Five Ways Reading The Apology Impacted Me

Published: August 9, 2019

Guest Blog by SPT

A friend, who knew that I was a sexual abuse survivor, sent me a notice about Eve Ensler’s new book, The Apology, the week that it was published.  Eve Ensler is a playwright, best known for her groundbreaking work The Vagina Monologues, which premiered in 1996. Named as one of Newsweek’s 150 Women Who Changed the World, Eve Ensler has been recognized as a major feminist activist, who speaks her truth with courage and without apology. 

I never saw The Vagina Monologues, but reading about The Apology, I was intrigued by many familiar elements in her story. We were preschool age when our fathers began molesting us. The trauma of such a deep, early betrayal left both of us with a disrupted sense of identity and a resulting struggle with intimate relationships.

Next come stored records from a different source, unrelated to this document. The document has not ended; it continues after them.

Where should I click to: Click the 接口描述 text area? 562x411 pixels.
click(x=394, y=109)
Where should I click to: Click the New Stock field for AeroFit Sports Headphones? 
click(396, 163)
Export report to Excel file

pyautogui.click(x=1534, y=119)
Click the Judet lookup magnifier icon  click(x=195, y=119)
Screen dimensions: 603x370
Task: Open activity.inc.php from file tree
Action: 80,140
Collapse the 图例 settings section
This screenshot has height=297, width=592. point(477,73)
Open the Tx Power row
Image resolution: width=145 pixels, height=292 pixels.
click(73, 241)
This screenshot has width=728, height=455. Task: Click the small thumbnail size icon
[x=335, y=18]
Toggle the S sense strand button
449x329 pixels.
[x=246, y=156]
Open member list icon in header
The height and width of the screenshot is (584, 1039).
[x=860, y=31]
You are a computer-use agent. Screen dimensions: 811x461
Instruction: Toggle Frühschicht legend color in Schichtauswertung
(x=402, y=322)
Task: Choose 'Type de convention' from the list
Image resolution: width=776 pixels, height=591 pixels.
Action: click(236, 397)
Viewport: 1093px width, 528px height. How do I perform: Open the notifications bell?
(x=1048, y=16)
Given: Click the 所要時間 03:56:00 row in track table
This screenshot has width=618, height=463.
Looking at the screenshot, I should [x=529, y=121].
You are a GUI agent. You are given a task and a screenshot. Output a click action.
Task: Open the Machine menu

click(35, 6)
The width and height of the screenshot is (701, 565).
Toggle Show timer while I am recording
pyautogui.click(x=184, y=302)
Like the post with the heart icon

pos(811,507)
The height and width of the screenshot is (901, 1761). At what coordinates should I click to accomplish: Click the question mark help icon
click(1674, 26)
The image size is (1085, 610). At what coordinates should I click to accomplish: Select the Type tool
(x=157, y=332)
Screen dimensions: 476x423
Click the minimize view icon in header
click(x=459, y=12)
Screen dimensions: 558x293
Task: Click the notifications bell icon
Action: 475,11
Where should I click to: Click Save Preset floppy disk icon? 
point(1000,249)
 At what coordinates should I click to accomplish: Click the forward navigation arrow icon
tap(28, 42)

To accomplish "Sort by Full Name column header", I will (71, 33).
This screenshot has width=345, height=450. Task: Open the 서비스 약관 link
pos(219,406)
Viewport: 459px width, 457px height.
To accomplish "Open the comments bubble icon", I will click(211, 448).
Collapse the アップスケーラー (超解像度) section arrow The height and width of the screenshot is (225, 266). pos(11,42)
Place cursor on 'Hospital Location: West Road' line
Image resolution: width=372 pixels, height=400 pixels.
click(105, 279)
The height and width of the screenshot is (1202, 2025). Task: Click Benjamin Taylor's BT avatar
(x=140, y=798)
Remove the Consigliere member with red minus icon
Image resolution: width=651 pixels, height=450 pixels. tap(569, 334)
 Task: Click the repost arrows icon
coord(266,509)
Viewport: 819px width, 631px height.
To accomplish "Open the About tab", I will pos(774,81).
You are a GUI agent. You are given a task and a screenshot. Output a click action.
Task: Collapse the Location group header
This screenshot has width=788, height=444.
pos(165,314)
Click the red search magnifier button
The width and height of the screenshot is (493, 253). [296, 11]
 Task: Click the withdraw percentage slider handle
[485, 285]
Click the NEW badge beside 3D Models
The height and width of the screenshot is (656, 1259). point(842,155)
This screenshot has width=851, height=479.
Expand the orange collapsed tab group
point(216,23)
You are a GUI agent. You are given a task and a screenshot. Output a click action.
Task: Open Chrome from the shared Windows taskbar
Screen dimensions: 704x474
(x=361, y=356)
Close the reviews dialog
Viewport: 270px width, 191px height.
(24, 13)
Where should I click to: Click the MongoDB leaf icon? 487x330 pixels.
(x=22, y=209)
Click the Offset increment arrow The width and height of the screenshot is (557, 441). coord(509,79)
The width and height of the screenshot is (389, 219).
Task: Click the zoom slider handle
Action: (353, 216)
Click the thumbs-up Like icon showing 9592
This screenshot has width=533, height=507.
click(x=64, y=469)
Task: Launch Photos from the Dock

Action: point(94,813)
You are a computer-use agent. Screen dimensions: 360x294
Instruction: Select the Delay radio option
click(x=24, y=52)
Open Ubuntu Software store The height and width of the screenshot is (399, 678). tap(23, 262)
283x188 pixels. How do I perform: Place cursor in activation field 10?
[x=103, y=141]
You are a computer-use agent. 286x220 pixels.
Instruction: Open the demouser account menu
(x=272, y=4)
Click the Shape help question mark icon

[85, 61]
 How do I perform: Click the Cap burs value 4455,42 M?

We have both worked hard, not only to survive, but to thrive. This has involved decades of hard work, including recovering memories, integrative therapies and spiritual quests involving deep compassion. Because we are all in this healing business together, I want to share five insights I gathered from The Apology, which I offer with the hope that they may be helpful to my fellow survivors.

Insight 1: It is possible to change our relationships with people and events in our past. Our healing is not bound by time and space.  

In The Apology, Eve Ensler presents us with an imagined letter, written from her father’s point of view. In 112 pages, she has him provide a detailed account of his actions, take responsibility for the pain he caused and attempt to bridge the 60-year gulf between father and daughter. In fact, Arthur Ensler never made any such amends. He died 31 years ago, so estranged from his daughter that he tried to disinherit her on his deathbed.  

Anyone who has been abused longs desperately to know how this could have happened and to hear, “I am sorry I hurt you. It was my fault, not yours. Can you ever forgive me?” Realizing that she was never going to hear these words from her father, Eve took matters into her own hands and wrote an apology for him. She opens the book with the following, “I am done waiting, my father is long dead. He will never say the words to me. He will not make the apology. So it must be imagined. For it is in our imagination that we can dream across boundaries, deepen our narrative, and design alternative outcomes.” (Preface)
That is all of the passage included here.